Deve estar presente antes dos 7 anos de idade
A agitação, a falta de atenção e a impulsividade são características normais das idades mais precoces do nosso desenvolvimento. Por esta razão, utilizou-se como critério de diagnóstico os 7 anos de idade, pois a partir desta fase já se espera uma certa maturidade na inibição do comportamento e aumento da atenção.
Os sintomas devem estar presentes em pelo menos duas situações (por exemplo, na escola e em casa)
Apesar de estarem presentes em várias situações, os sintomas agravam-se em situações que exigem atenção ou esforço mental constante (ouvir os professores durante as aulas, fazer o TPC, ler textos extensos, realizar tarefas monótonas ou repetitivas). As situações de grupo também estão frequentemente associadas ao agravamento dos sintomas (APA, 1994).
Em certas situações os sintomas podem parecer inexistentes, especialmente quando a criança está num novo contexto. Numa relação dual, quando realiza actividades apelativas e interessantes e quando recebe recompensas pelo comportamento adequado (APA, 1994).
Os comportamentos interferem no funcionamento e académico da criança.
Os resultados académicos destas crianças são insatisfatórios, o que gera conflitos com os professores e com a família. As crianças com DHDA que não são tratadas, muitas vezes acabam por abandonar os estudos (APA, 1994).

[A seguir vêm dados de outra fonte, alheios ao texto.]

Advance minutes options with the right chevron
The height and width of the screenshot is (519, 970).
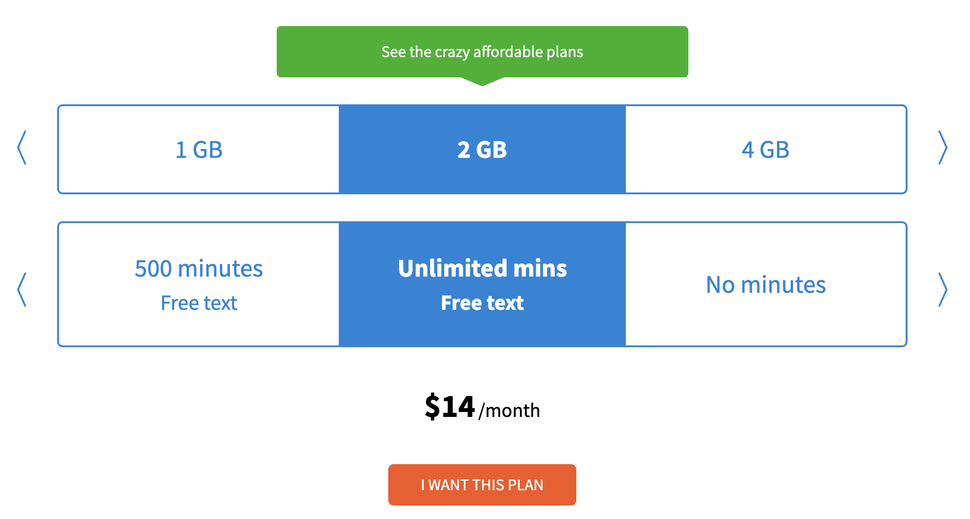click(x=942, y=289)
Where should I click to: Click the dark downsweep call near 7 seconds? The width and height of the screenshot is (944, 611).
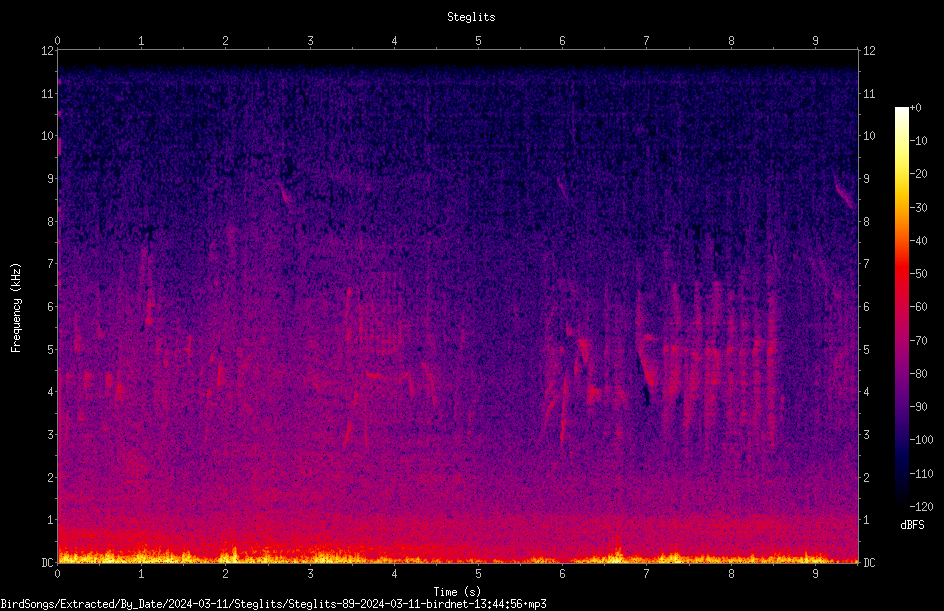(x=644, y=376)
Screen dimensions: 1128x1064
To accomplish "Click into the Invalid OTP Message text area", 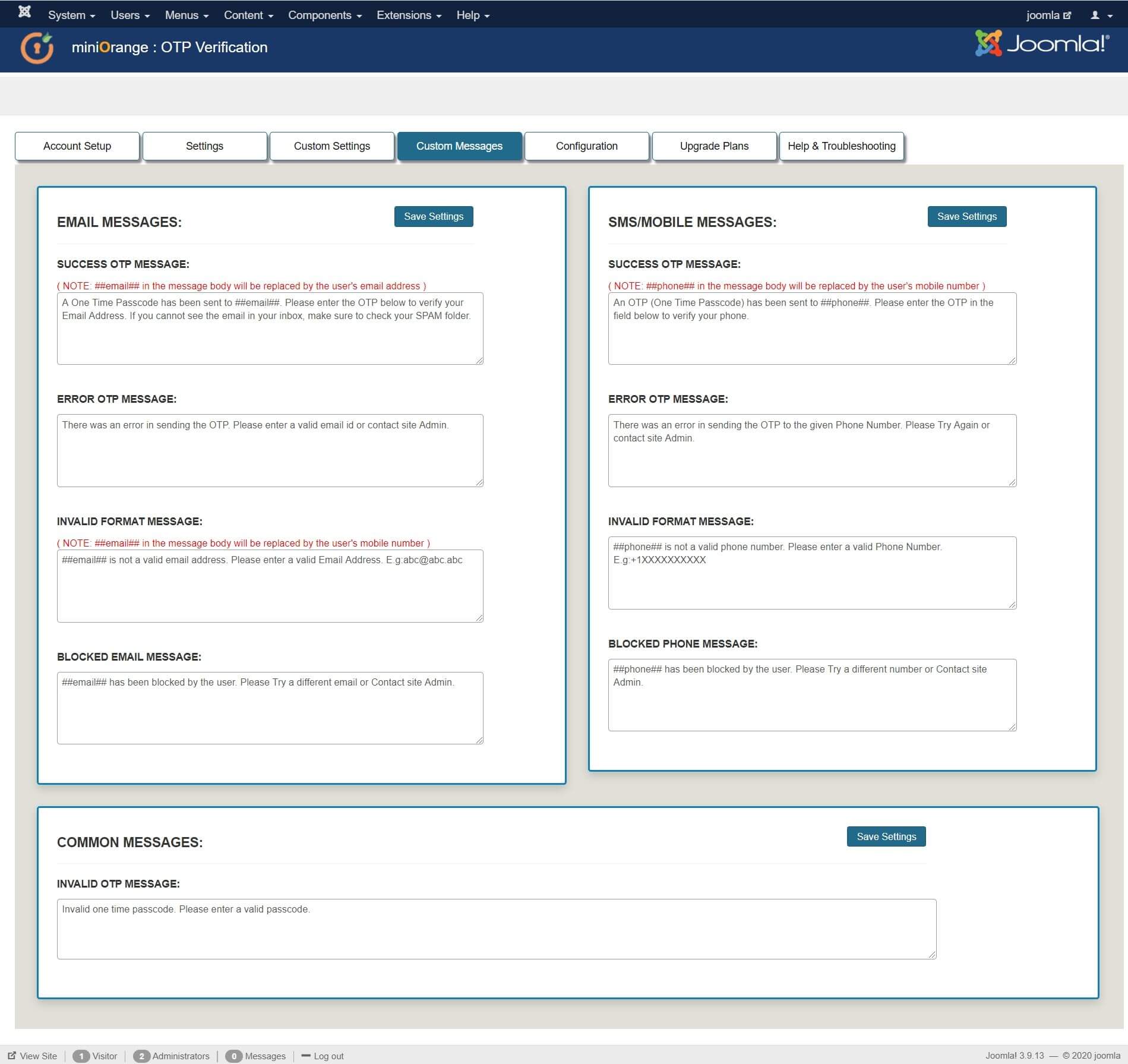I will [497, 929].
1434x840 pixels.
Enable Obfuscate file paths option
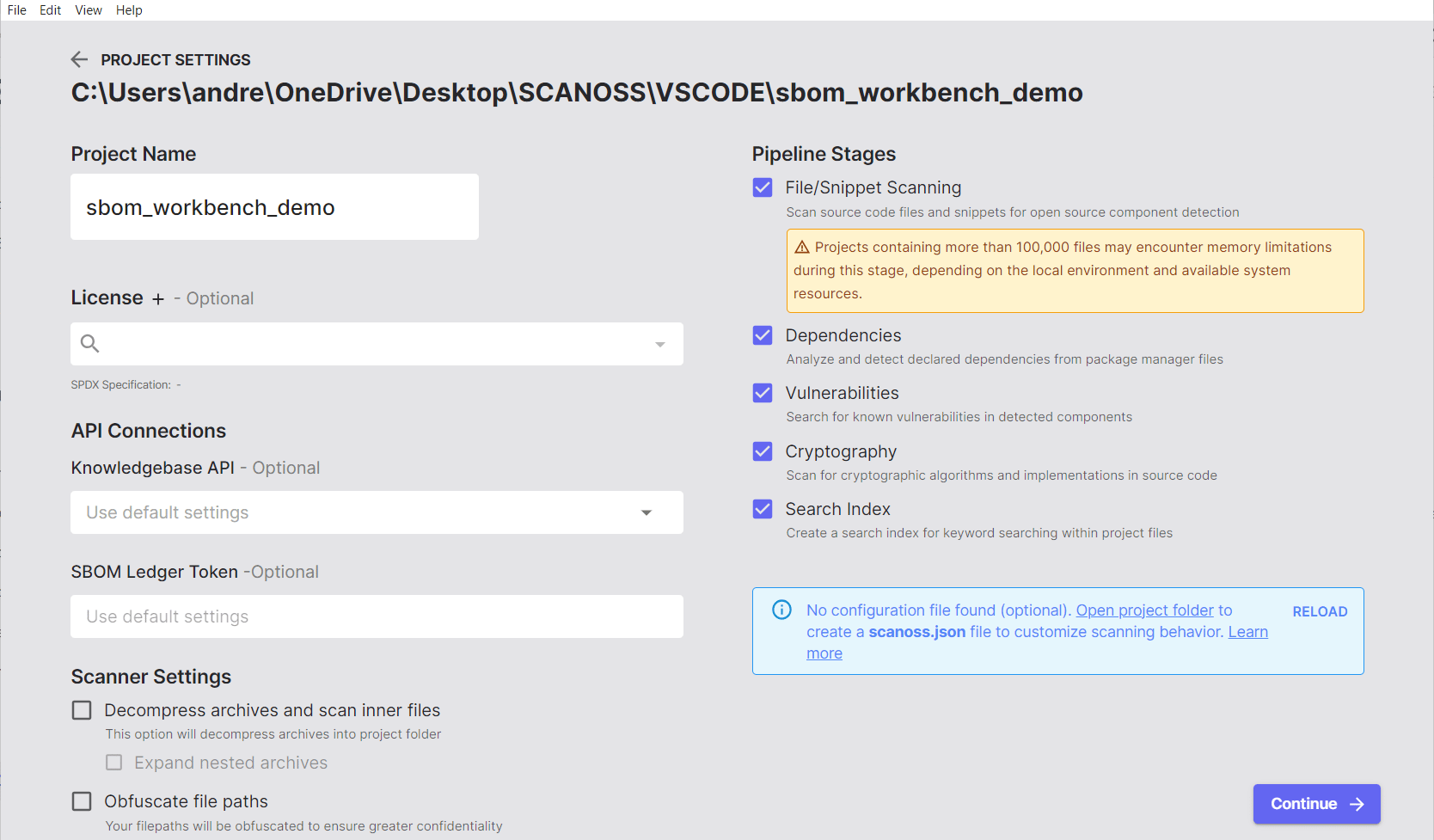82,801
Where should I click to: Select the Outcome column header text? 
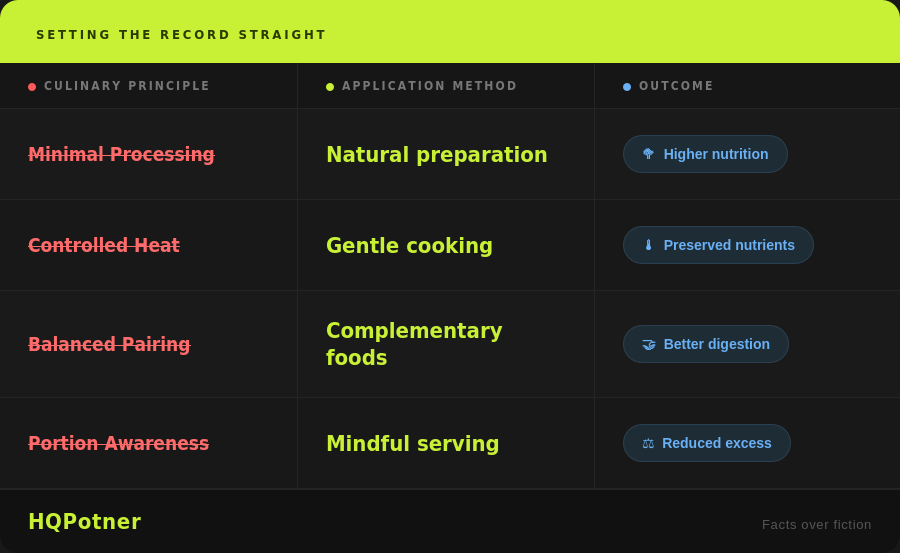[676, 86]
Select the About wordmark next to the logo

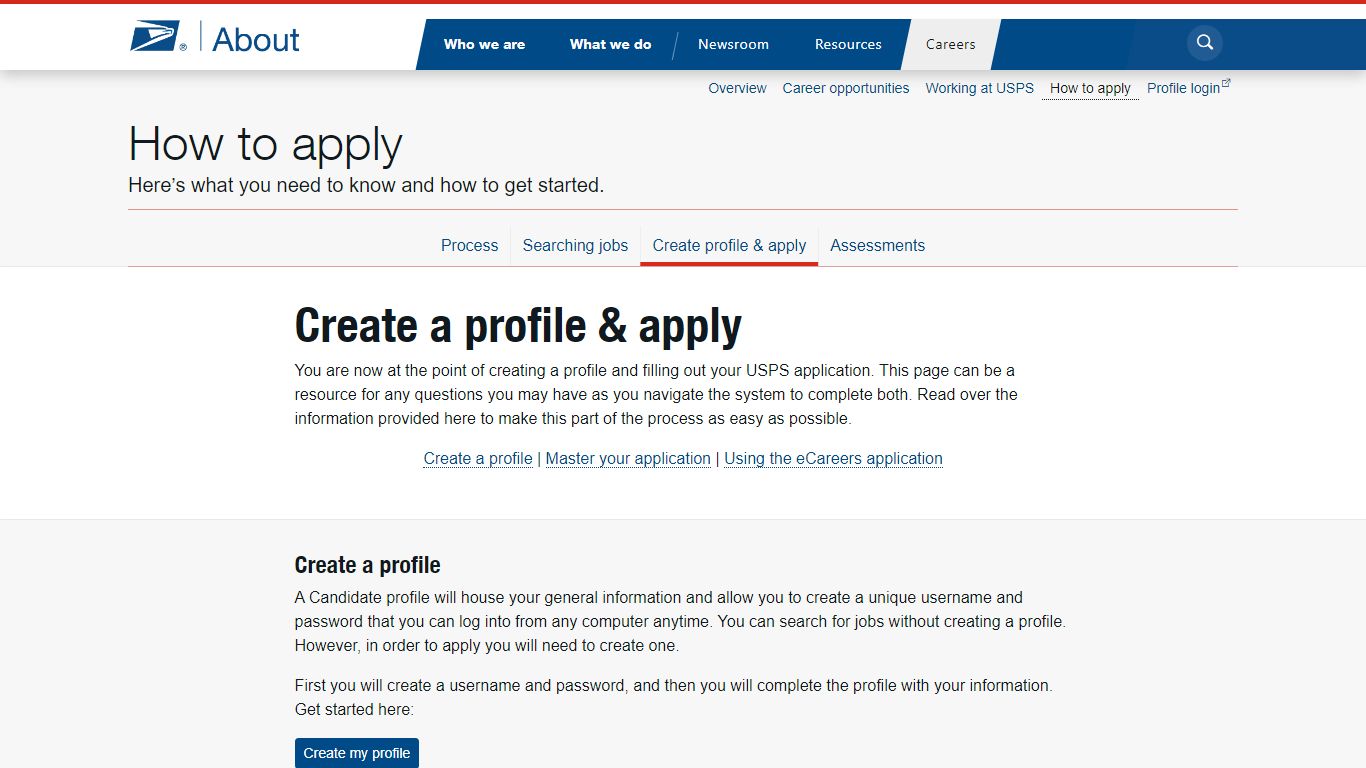256,40
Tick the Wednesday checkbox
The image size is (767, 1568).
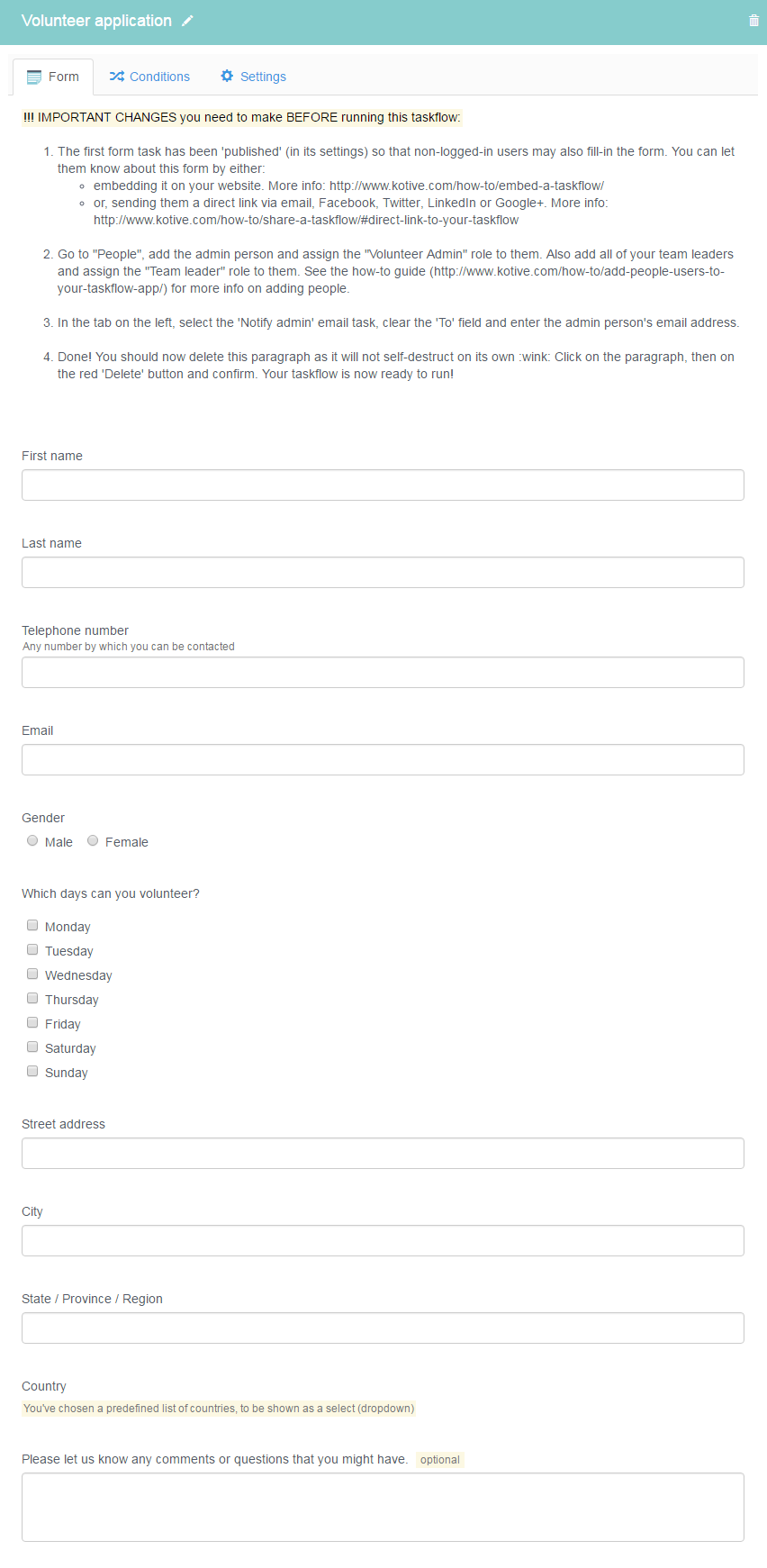[x=32, y=974]
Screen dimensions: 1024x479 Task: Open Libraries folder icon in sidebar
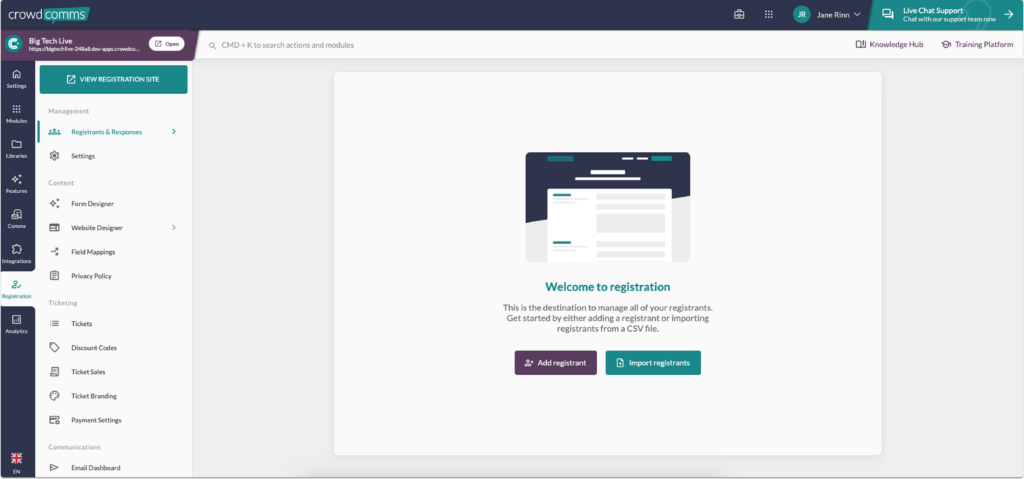pos(16,148)

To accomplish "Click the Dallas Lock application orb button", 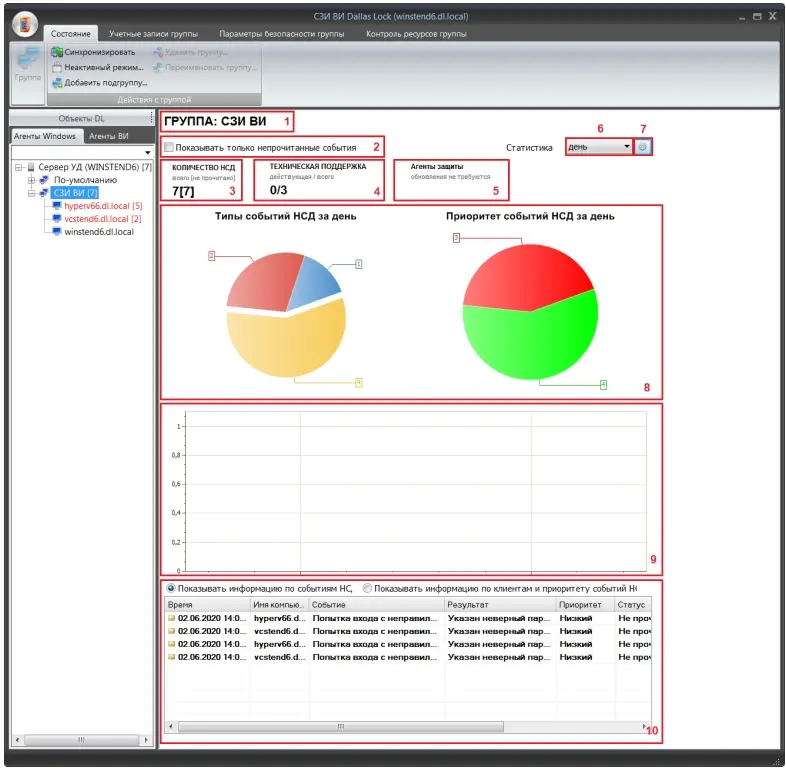I will click(26, 22).

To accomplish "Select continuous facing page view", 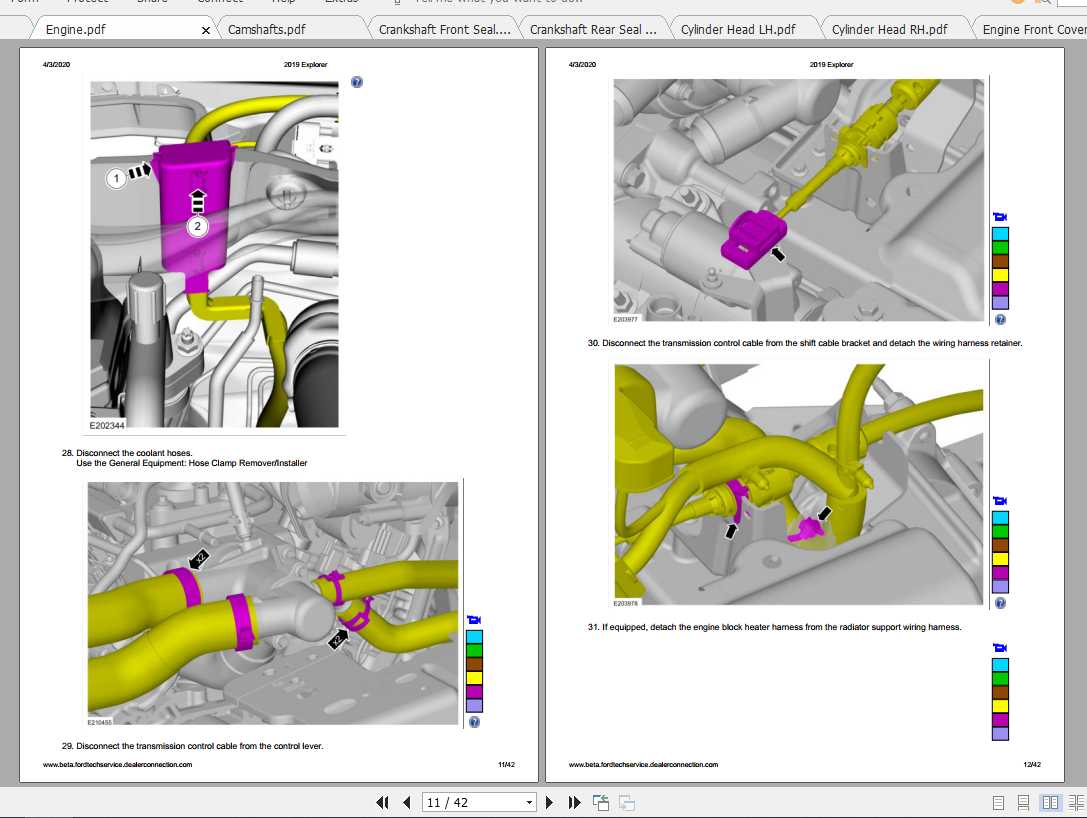I will [x=1076, y=802].
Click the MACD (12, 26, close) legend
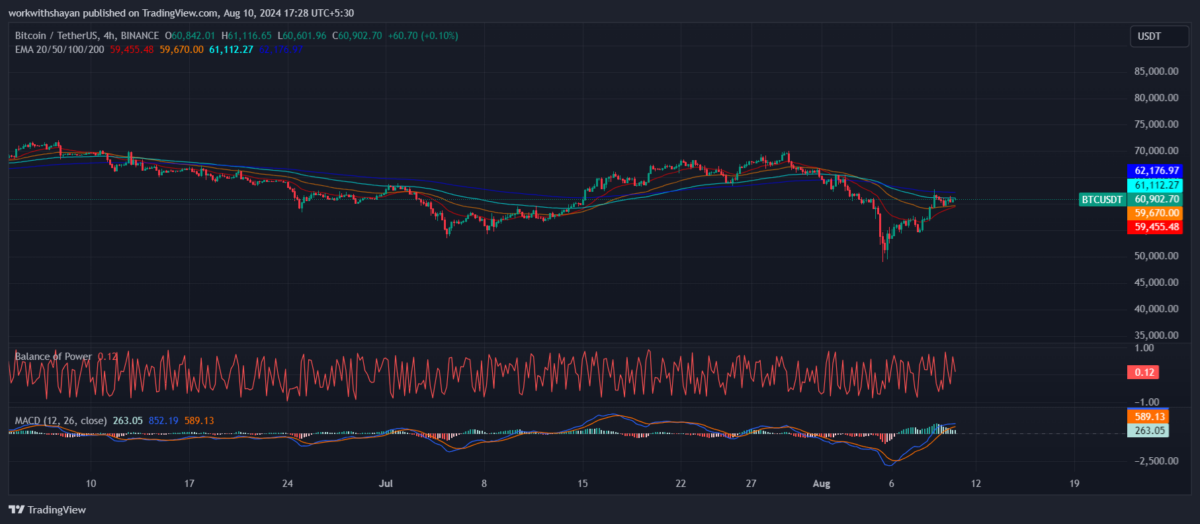Image resolution: width=1200 pixels, height=524 pixels. coord(61,421)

A DHDA tem três sub-tipos: Tipo Combinado (a maior parte das crianças com DHDA apresenta uma combinação de sintomas de hiperactividade e desatenção); Tipo Predominantemente Desatento (maior quantidade de sintomas de desatenção) e Tipo Predominantemente Hiperactivo-Impulsivo (maior quantidade de sintomas de hiperactividade-impulsividade).